> [AIM OF THE EXERCISE] Answer with the exact lines of the following material from the one containing "[Open search modal] (739, 30)" through the one containing "Powered by Shopify (90, 1082)", both end lines included.

> [MATERIAL SHOWN]

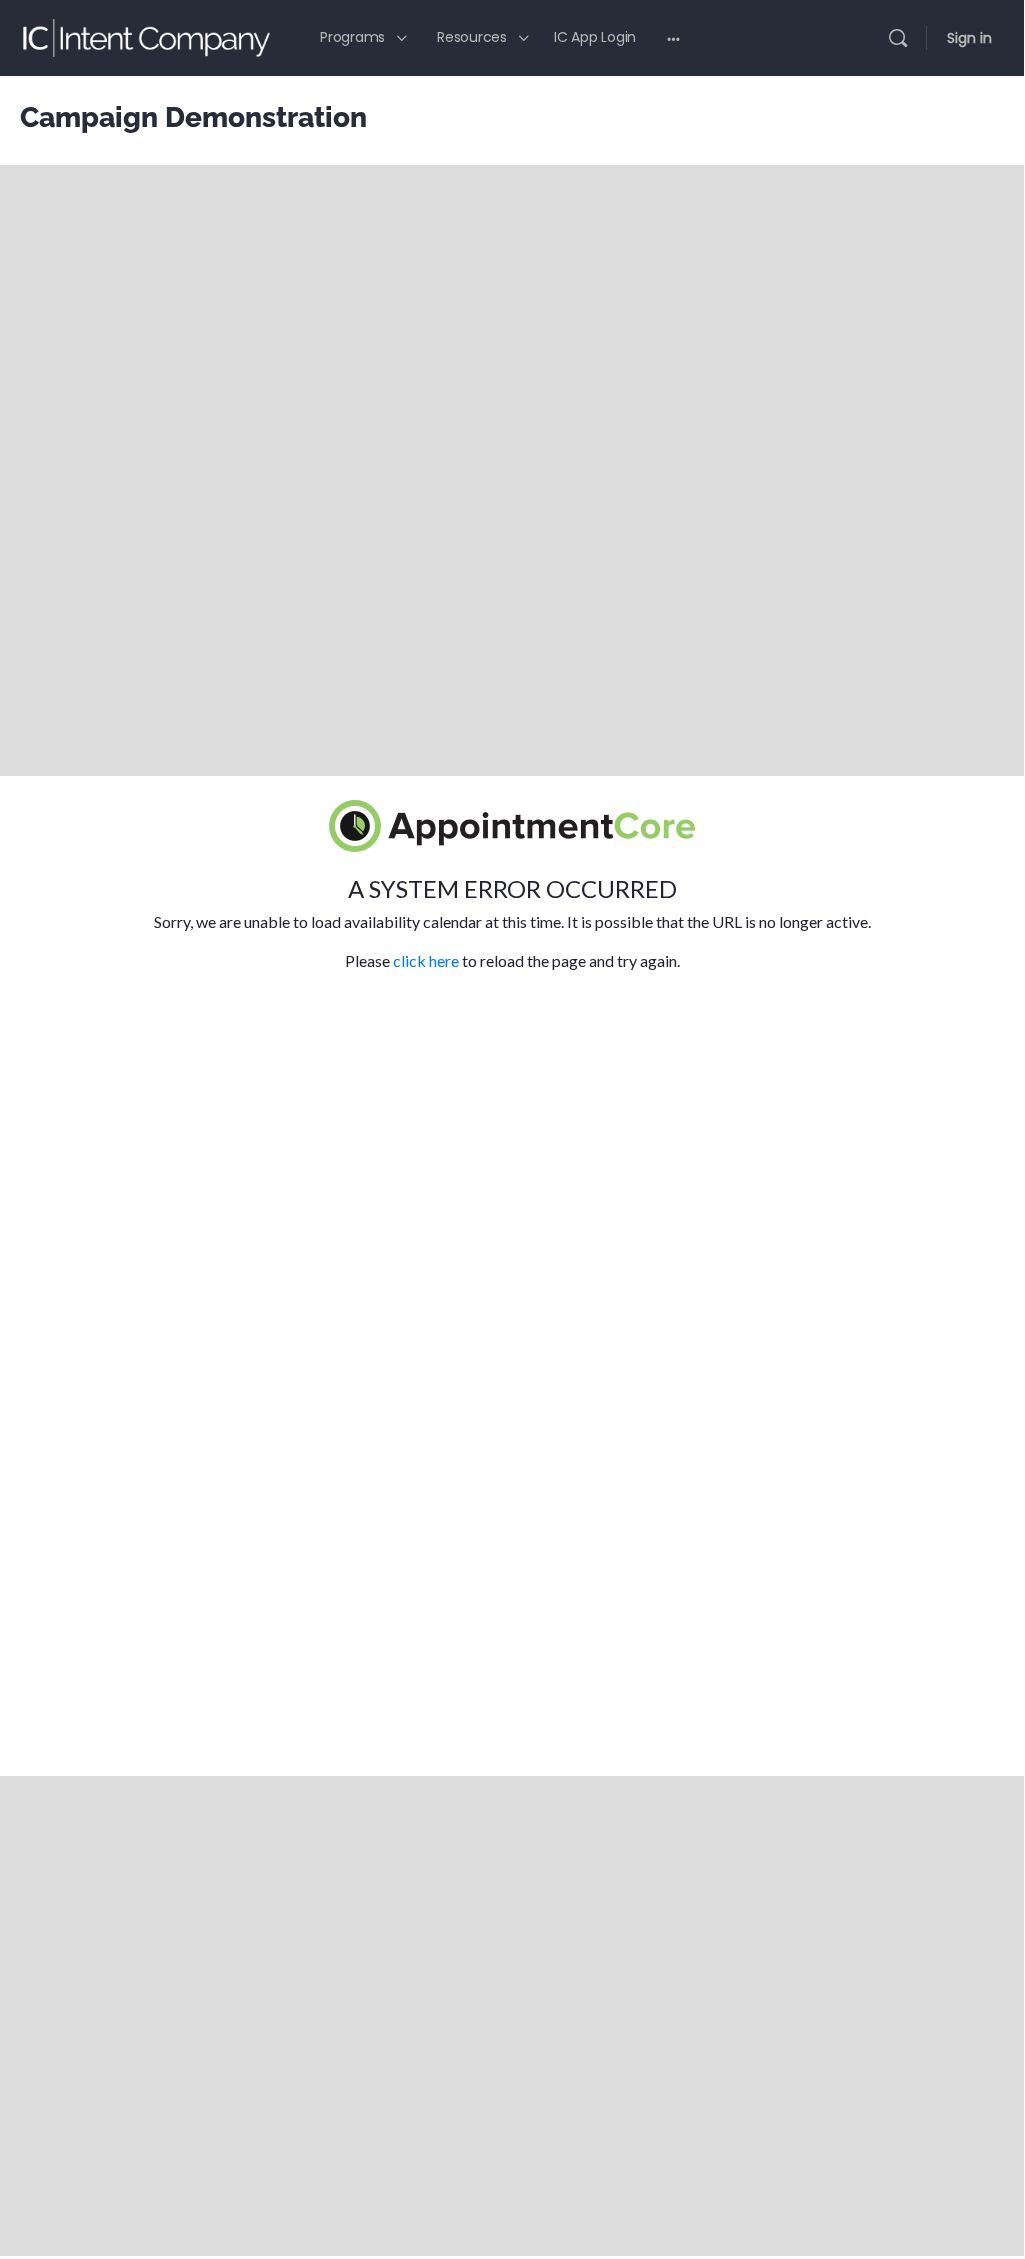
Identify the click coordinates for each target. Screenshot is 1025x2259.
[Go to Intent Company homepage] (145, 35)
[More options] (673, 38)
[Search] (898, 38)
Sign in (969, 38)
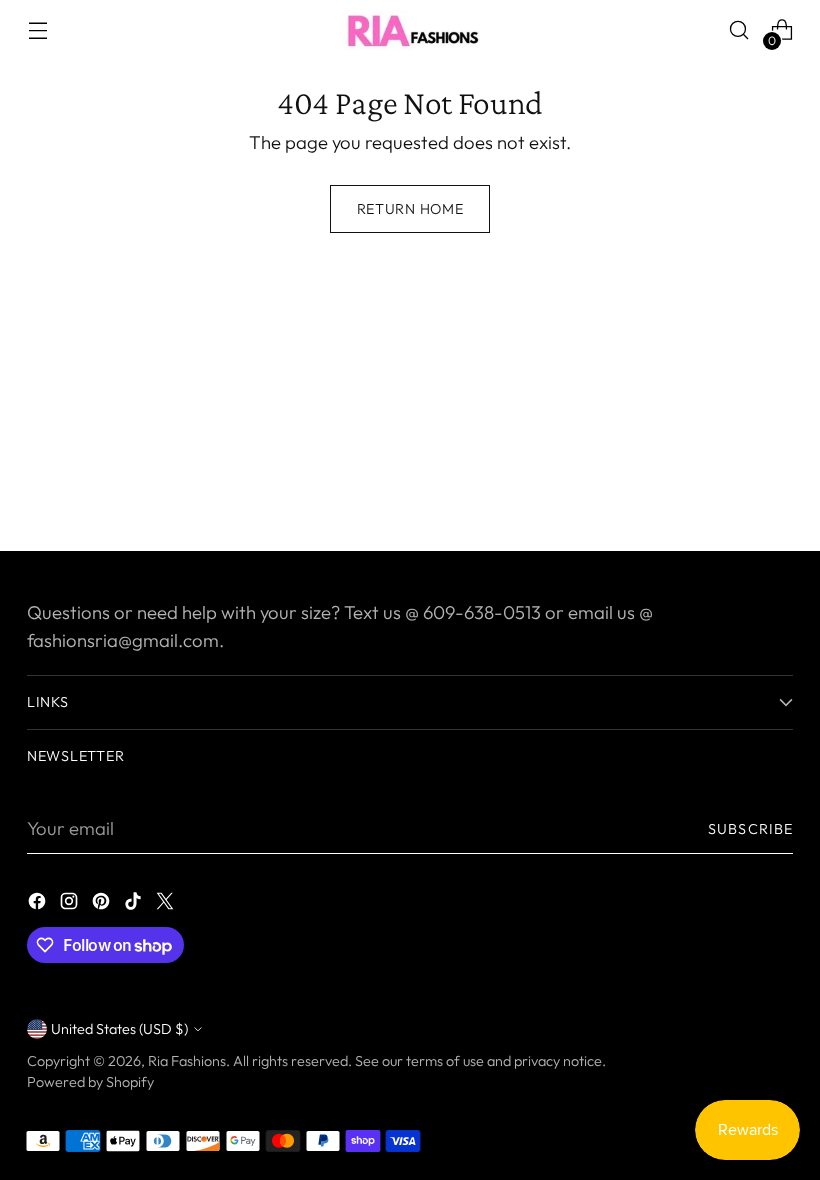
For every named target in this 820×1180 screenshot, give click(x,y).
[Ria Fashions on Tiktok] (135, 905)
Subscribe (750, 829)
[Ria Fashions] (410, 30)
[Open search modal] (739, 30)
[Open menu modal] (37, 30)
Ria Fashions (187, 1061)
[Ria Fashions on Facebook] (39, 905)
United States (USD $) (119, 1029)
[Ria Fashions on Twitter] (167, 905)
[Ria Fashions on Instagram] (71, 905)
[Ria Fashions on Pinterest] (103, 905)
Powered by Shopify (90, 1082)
---
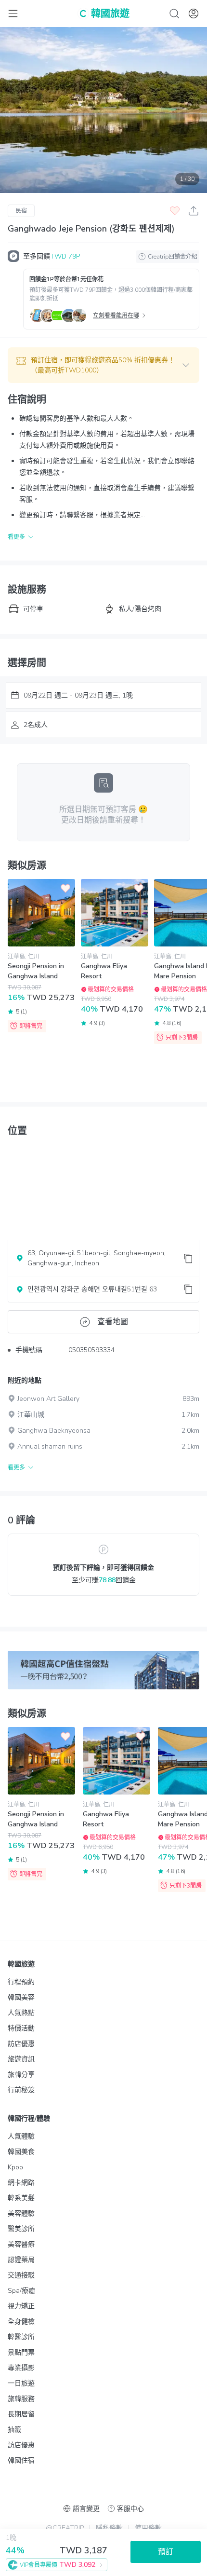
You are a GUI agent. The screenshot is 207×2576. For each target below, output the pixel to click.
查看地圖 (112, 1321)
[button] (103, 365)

> [ANSWER BOX]
[Open search modal] (739, 30)
[Open menu modal] (37, 30)
Ria Fashions (187, 1061)
[Ria Fashions on Facebook] (39, 905)
United States (USD $) (119, 1029)
[Ria Fashions on Twitter] (167, 905)
[Ria Fashions on Instagram] (71, 905)
[Ria Fashions on Pinterest] (103, 905)
Powered by Shopify (90, 1082)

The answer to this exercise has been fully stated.